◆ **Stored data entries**

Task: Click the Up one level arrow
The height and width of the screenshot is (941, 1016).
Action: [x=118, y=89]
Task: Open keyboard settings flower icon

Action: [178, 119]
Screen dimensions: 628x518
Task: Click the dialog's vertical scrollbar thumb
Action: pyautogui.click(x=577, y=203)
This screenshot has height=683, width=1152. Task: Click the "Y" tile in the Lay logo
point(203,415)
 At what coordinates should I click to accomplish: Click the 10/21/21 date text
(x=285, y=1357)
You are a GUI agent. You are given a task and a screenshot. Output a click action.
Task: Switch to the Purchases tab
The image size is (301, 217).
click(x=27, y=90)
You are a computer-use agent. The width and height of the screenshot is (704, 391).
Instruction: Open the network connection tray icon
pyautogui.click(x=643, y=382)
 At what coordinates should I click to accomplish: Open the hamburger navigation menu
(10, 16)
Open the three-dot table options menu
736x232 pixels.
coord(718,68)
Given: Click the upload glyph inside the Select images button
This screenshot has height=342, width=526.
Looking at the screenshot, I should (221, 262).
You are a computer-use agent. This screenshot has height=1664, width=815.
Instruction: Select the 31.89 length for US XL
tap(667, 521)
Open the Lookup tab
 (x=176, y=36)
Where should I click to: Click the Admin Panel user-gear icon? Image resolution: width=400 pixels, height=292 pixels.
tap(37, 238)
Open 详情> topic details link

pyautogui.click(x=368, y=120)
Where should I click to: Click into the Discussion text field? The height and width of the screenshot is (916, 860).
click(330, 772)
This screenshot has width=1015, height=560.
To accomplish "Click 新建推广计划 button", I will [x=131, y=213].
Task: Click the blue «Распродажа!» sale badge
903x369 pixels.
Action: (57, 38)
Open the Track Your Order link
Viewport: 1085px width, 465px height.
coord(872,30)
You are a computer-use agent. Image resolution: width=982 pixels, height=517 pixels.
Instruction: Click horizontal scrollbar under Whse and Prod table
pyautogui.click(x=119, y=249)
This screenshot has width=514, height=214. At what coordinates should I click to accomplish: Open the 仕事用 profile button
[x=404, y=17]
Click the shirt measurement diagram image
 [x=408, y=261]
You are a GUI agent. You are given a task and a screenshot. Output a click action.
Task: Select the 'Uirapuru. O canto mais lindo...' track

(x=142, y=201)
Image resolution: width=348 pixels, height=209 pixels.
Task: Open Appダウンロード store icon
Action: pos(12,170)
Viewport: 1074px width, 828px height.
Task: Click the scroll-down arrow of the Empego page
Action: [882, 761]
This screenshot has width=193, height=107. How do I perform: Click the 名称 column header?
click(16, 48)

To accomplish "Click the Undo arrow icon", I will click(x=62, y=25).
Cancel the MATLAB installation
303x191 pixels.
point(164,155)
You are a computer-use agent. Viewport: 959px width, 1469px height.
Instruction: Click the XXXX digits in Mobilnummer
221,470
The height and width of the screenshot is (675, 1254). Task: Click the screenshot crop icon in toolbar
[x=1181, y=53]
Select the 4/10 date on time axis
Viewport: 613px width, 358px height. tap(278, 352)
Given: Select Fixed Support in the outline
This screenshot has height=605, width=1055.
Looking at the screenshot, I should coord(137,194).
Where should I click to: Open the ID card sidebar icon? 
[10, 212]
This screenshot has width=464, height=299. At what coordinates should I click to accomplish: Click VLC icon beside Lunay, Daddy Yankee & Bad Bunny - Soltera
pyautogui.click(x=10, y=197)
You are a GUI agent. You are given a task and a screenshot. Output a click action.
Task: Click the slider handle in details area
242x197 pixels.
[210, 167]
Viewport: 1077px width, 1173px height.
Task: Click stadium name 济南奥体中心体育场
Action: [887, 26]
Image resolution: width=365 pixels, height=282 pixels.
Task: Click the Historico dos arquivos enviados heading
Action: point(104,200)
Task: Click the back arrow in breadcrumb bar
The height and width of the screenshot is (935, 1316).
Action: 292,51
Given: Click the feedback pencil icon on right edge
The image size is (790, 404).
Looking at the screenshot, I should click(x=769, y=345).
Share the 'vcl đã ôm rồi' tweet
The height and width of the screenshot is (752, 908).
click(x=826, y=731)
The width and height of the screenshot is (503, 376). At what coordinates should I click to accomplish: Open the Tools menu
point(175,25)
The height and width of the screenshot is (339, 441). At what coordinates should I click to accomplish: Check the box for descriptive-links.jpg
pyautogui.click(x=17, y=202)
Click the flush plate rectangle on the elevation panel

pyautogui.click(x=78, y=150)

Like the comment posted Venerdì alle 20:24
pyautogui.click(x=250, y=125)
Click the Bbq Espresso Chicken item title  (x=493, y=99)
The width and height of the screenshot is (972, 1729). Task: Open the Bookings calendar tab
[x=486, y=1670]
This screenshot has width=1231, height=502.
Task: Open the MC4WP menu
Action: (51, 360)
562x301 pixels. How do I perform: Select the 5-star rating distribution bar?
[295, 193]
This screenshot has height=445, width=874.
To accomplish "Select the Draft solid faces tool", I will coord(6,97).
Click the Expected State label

◆ **Exercise brief**
Reproduce each record shown above without altering a single word.

◆ **Response box**
Task: Click the Up one level arrow
The height and width of the screenshot is (941, 1016).
Action: [x=118, y=89]
Task: Open keyboard settings flower icon

Action: [178, 119]
Screen dimensions: 628x518
Task: Click the dialog's vertical scrollbar thumb
Action: pyautogui.click(x=577, y=203)
This screenshot has height=683, width=1152. Task: Click the "Y" tile in the Lay logo
point(203,415)
 At what coordinates should I click to accomplish: Click the 10/21/21 date text
(x=285, y=1357)
You are a GUI agent. You are given a task and a screenshot. Output a click action.
Task: Switch to the Purchases tab
The image size is (301, 217).
click(x=27, y=90)
You are a computer-use agent. The width and height of the screenshot is (704, 391).
Instruction: Open the network connection tray icon
pyautogui.click(x=643, y=382)
 At what coordinates should I click to accomplish: Open the hamburger navigation menu
(10, 16)
Open the three-dot table options menu
736x232 pixels.
coord(718,68)
Given: Click the upload glyph inside the Select images button
This screenshot has height=342, width=526.
Looking at the screenshot, I should (221, 262).
You are a computer-use agent. This screenshot has height=1664, width=815.
Instruction: Select the 31.89 length for US XL
tap(667, 521)
Open the Lookup tab
 (x=176, y=36)
Where should I click to: Click the Admin Panel user-gear icon? Image resolution: width=400 pixels, height=292 pixels.
tap(37, 238)
Open 详情> topic details link

pyautogui.click(x=368, y=120)
Where should I click to: Click into the Discussion text field? The height and width of the screenshot is (916, 860).
click(330, 772)
This screenshot has width=1015, height=560.
To accomplish "Click 新建推广计划 button", I will [x=131, y=213].
Task: Click the blue «Распродажа!» sale badge
903x369 pixels.
Action: (57, 38)
Open the Track Your Order link
Viewport: 1085px width, 465px height.
coord(872,30)
You are a computer-use agent. Image resolution: width=982 pixels, height=517 pixels.
Instruction: Click horizontal scrollbar under Whse and Prod table
pyautogui.click(x=119, y=249)
This screenshot has width=514, height=214. At what coordinates should I click to accomplish: Open the 仕事用 profile button
[x=404, y=17]
Click the shirt measurement diagram image
 [x=408, y=261]
You are a GUI agent. You are given a task and a screenshot. Output a click action.
Task: Select the 'Uirapuru. O canto mais lindo...' track

(x=142, y=201)
Image resolution: width=348 pixels, height=209 pixels.
Task: Open Appダウンロード store icon
Action: pos(12,170)
Viewport: 1074px width, 828px height.
Task: Click the scroll-down arrow of the Empego page
Action: [882, 761]
This screenshot has width=193, height=107. How do I perform: Click the 名称 column header?
click(16, 48)

To accomplish "Click the Undo arrow icon", I will click(x=62, y=25).
Cancel the MATLAB installation
303x191 pixels.
point(164,155)
You are a computer-use agent. Viewport: 959px width, 1469px height.
Instruction: Click the XXXX digits in Mobilnummer
221,470
The height and width of the screenshot is (675, 1254). Task: Click the screenshot crop icon in toolbar
[x=1181, y=53]
Select the 4/10 date on time axis
Viewport: 613px width, 358px height. tap(278, 352)
Given: Select Fixed Support in the outline
This screenshot has height=605, width=1055.
Looking at the screenshot, I should coord(137,194).
Where should I click to: Open the ID card sidebar icon? 
[10, 212]
This screenshot has width=464, height=299. At what coordinates should I click to accomplish: Click VLC icon beside Lunay, Daddy Yankee & Bad Bunny - Soltera
pyautogui.click(x=10, y=197)
You are a GUI agent. You are given a task and a screenshot. Output a click action.
Task: Click the slider handle in details area
242x197 pixels.
[210, 167]
Viewport: 1077px width, 1173px height.
Task: Click stadium name 济南奥体中心体育场
Action: [887, 26]
Image resolution: width=365 pixels, height=282 pixels.
Task: Click the Historico dos arquivos enviados heading
Action: point(104,200)
Task: Click the back arrow in breadcrumb bar
The height and width of the screenshot is (935, 1316).
Action: 292,51
Given: Click the feedback pencil icon on right edge
The image size is (790, 404).
Looking at the screenshot, I should click(x=769, y=345).
Share the 'vcl đã ôm rồi' tweet
The height and width of the screenshot is (752, 908).
click(x=826, y=731)
The width and height of the screenshot is (503, 376). At what coordinates should I click to accomplish: Open the Tools menu
point(175,25)
The height and width of the screenshot is (339, 441). At what coordinates should I click to accomplish: Check the box for descriptive-links.jpg
pyautogui.click(x=17, y=202)
Click the flush plate rectangle on the elevation panel

pyautogui.click(x=78, y=150)

Like the comment posted Venerdì alle 20:24
pyautogui.click(x=250, y=125)
Click the Bbq Espresso Chicken item title  (x=493, y=99)
The width and height of the screenshot is (972, 1729). Task: Open the Bookings calendar tab
[x=486, y=1670]
This screenshot has width=1231, height=502.
Task: Open the MC4WP menu
Action: (51, 360)
562x301 pixels. How do I perform: Select the 5-star rating distribution bar?
[295, 193]
This screenshot has height=445, width=874.
To accomplish "Select the Draft solid faces tool", I will coord(6,97).
Click the Expected State label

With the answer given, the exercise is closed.